Information such as how many street trees there are, what their species is, and their condition is gathered. A community forest cannot be effectively managed unless its condition is known. A tree inventory may be conducted for many reasons, such as to determine if a community needs to implement an urban forestry program, in order to prioritize tree maintenance needs, to plan for the community's future, and to provide a basis for the implementation of a management plan. A tree inventory should provide tree species, preferably in binomial nomenclature (Latin names), size, such as DBH (diameter at breast height) and tree height, crown width, overall condition such as health and maintenance needs, overcrowding, possible problems, presence or absence of insects or diseases. Characteristics of the site should also be listed such as soil type and condition, root space, and safety.

== Types ==
There are four main types of tree inventory.

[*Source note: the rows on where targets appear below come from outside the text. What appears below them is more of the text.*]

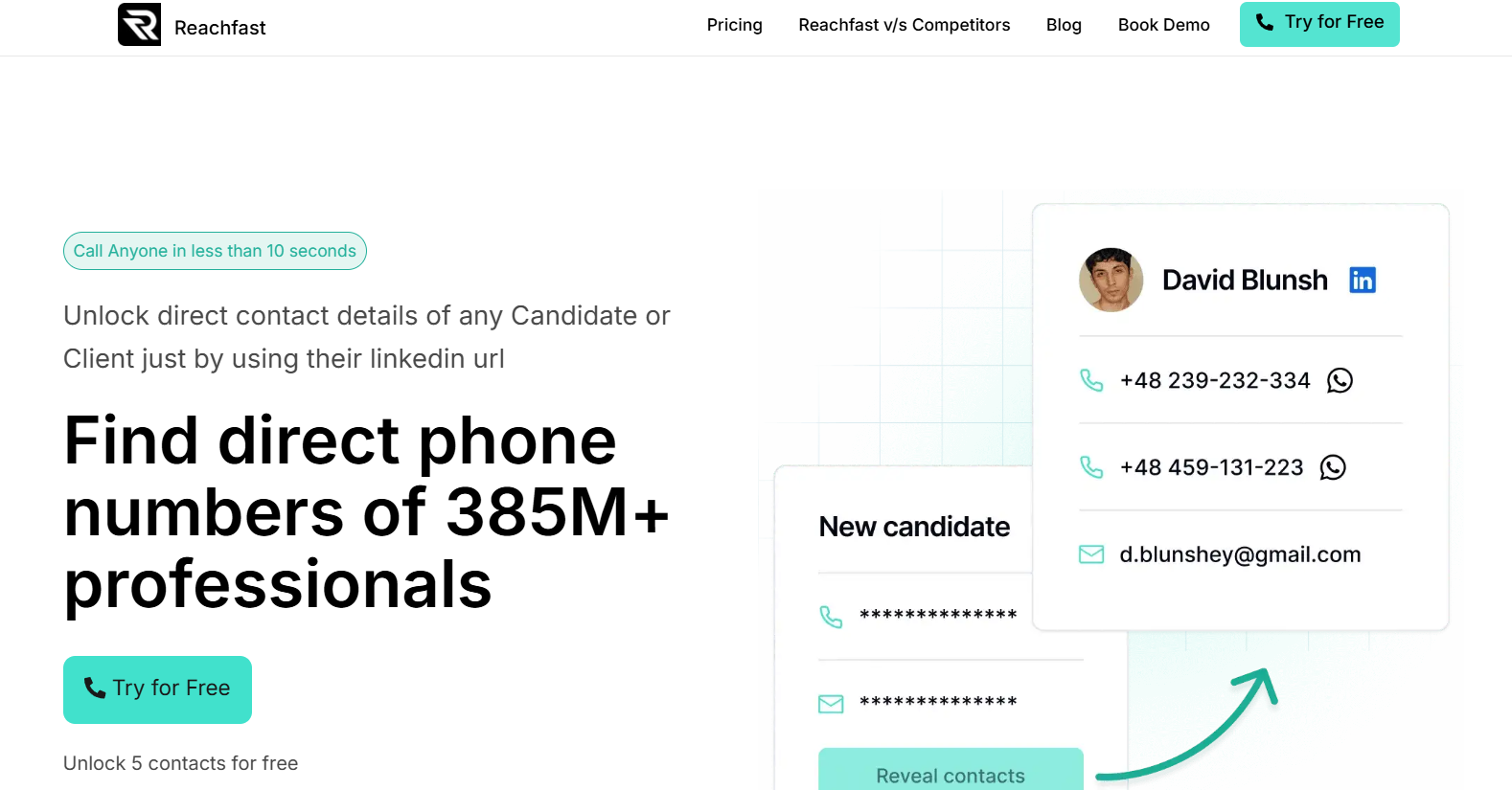Click the large Try for Free button
The image size is (1512, 790).
157,689
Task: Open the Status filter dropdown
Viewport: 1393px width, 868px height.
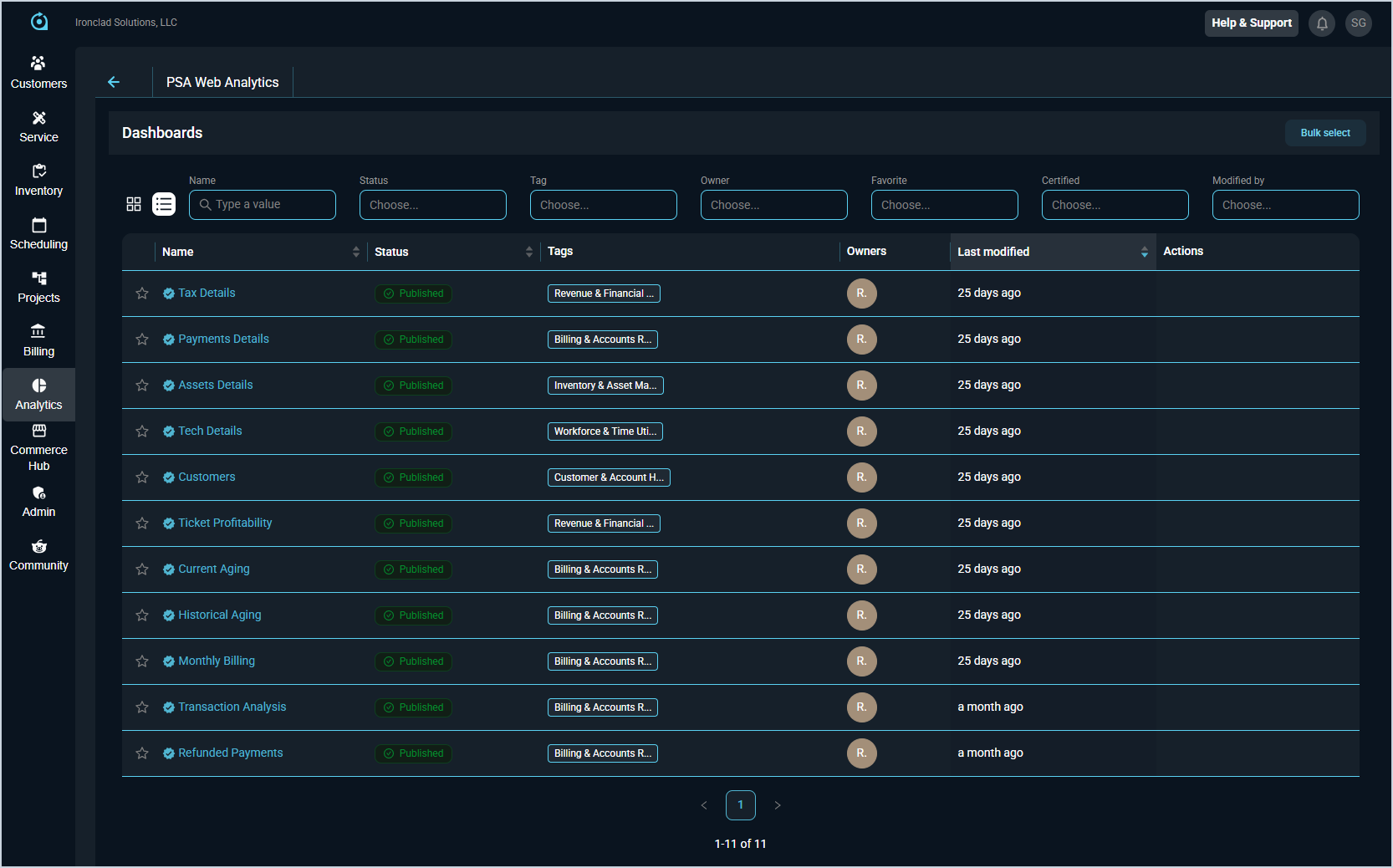Action: [x=432, y=205]
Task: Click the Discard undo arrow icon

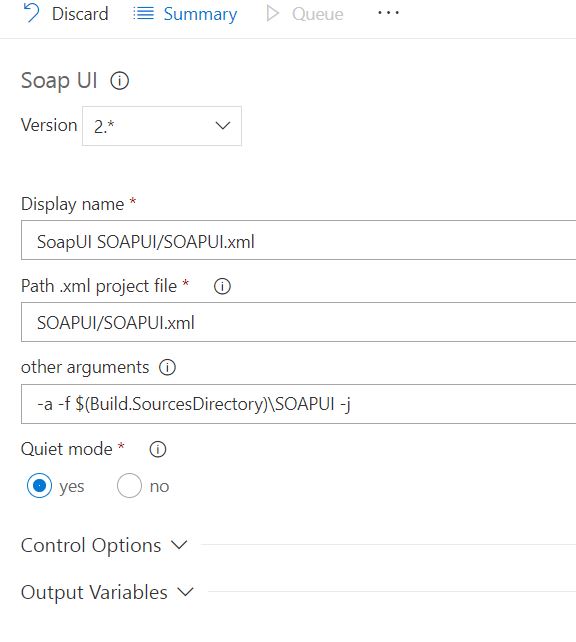Action: tap(32, 13)
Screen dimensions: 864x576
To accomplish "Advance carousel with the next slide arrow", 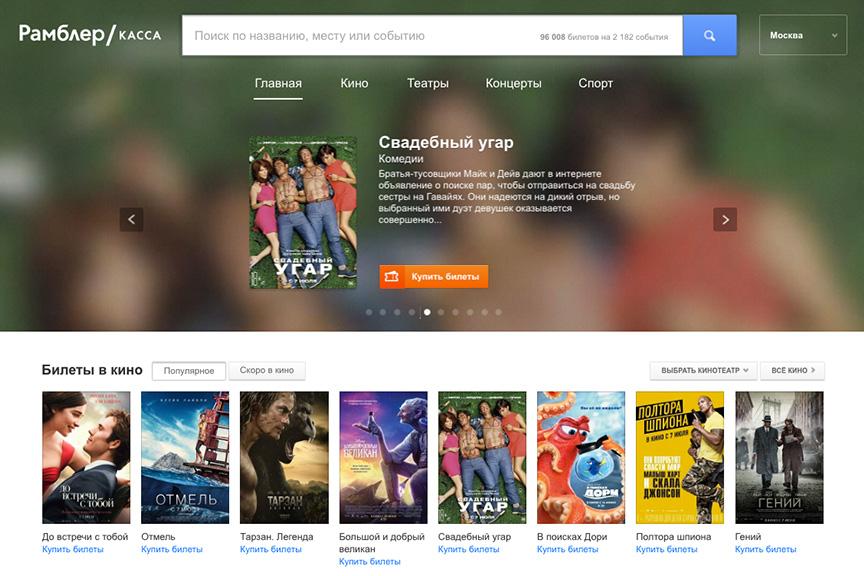I will click(x=725, y=219).
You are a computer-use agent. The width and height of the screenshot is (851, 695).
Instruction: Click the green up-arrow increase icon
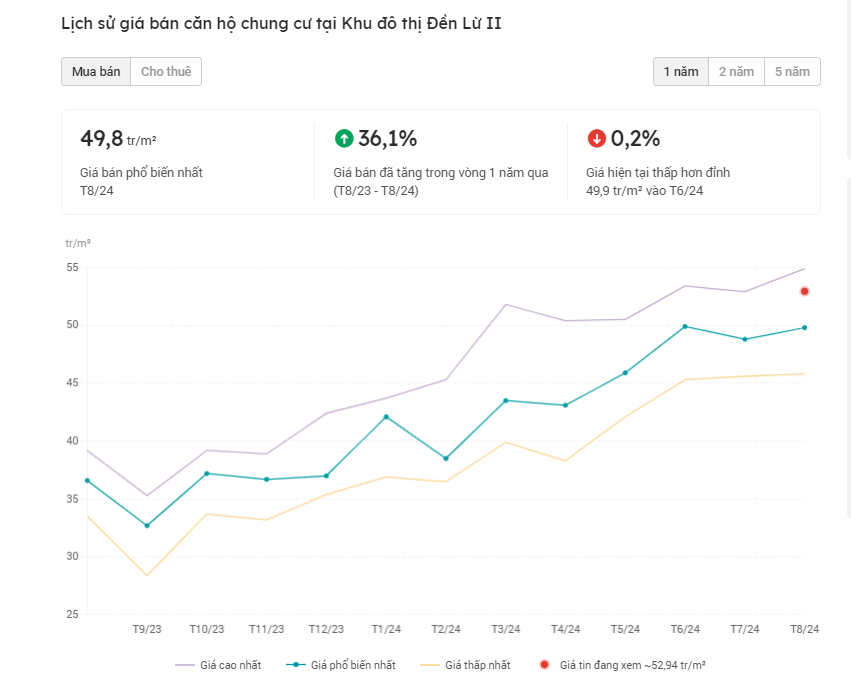click(x=344, y=139)
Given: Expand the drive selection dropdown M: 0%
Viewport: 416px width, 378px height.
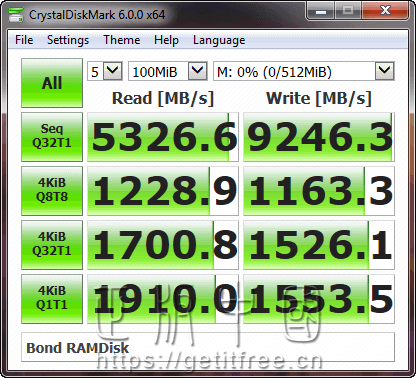Looking at the screenshot, I should pos(304,71).
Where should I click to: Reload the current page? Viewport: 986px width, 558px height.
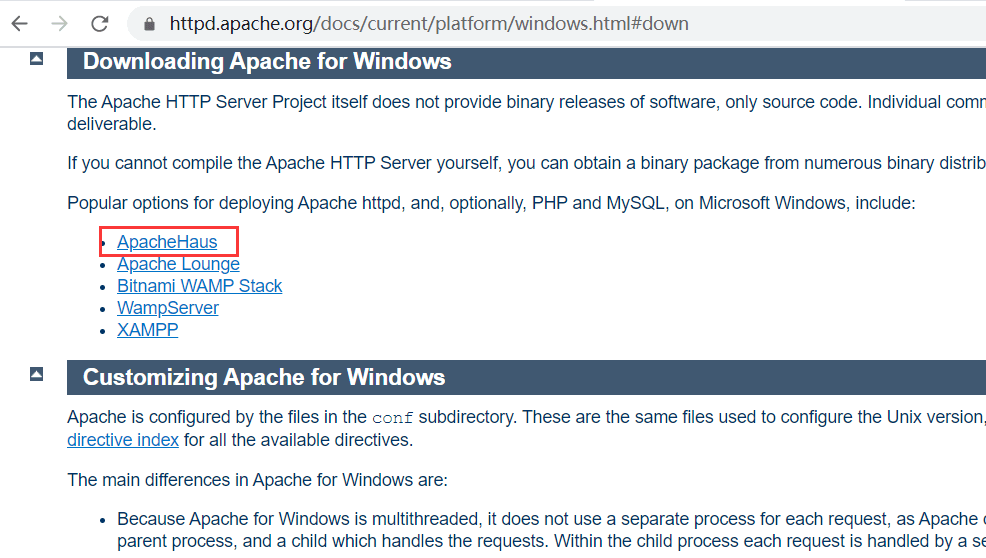tap(99, 23)
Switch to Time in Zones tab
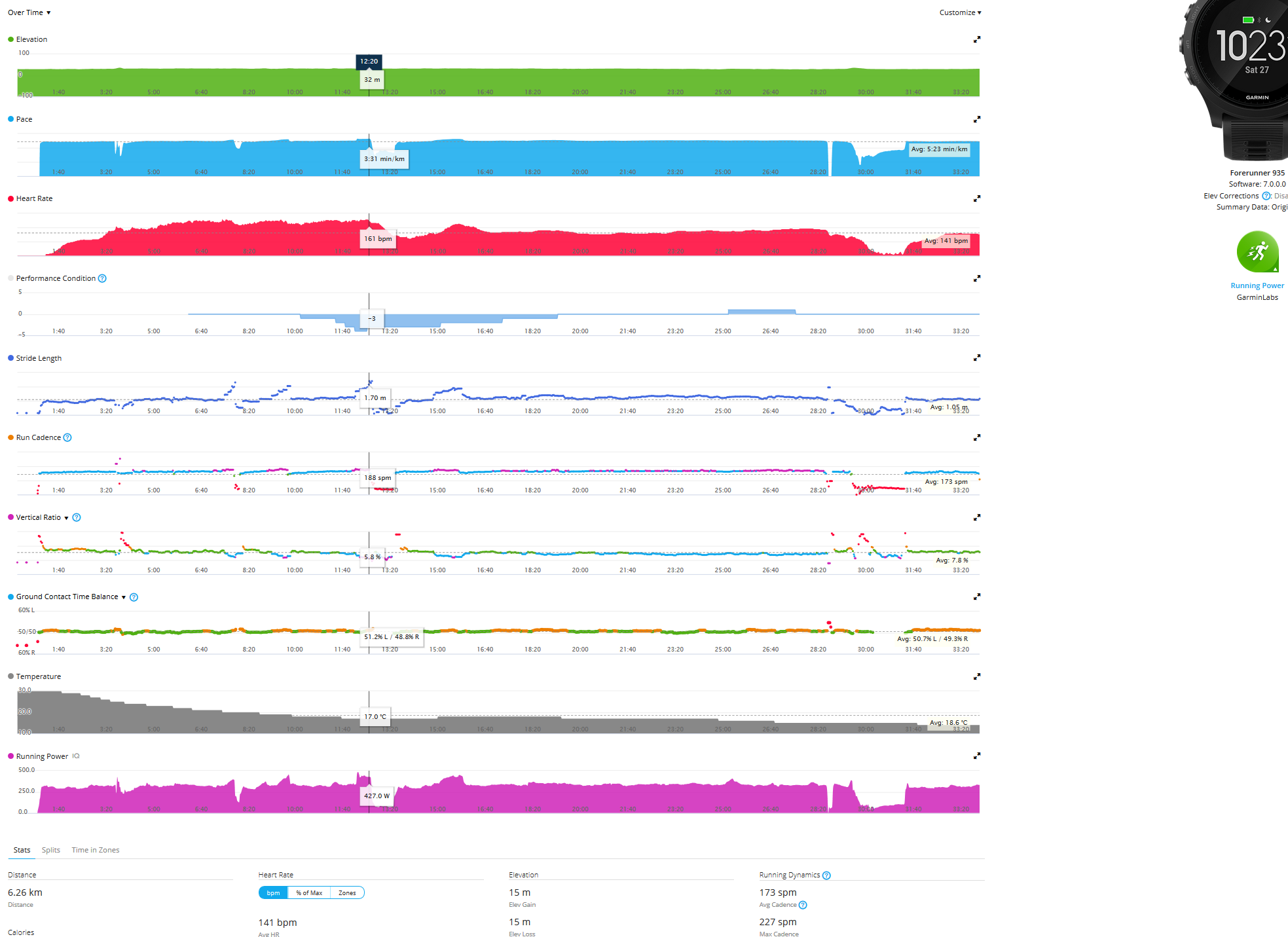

They are specific problem inventory, partial inventory, complete inventory, and cover type inventory. A specific problem inventory gathers data on one particular problem such as looking at the effects of Hemlock Woolly Adelgid or Dutch elm disease. A partial inventory uses sampling where only a subset of the trees in the community are observed to draw inferences on the whole forest. A complete inventory collects data from all trees in the population, and a cover type survey is a survey where some of the information gathered is usually done through aerial photography and GIS systems. This type of survey is being increasingly used in urban areas.
These inventories are generally conducted by student groups and volunteers, or contracted to urban forestry consultants, or by municipal urban foresters using either handwritten methods, software, templates, or PDAs.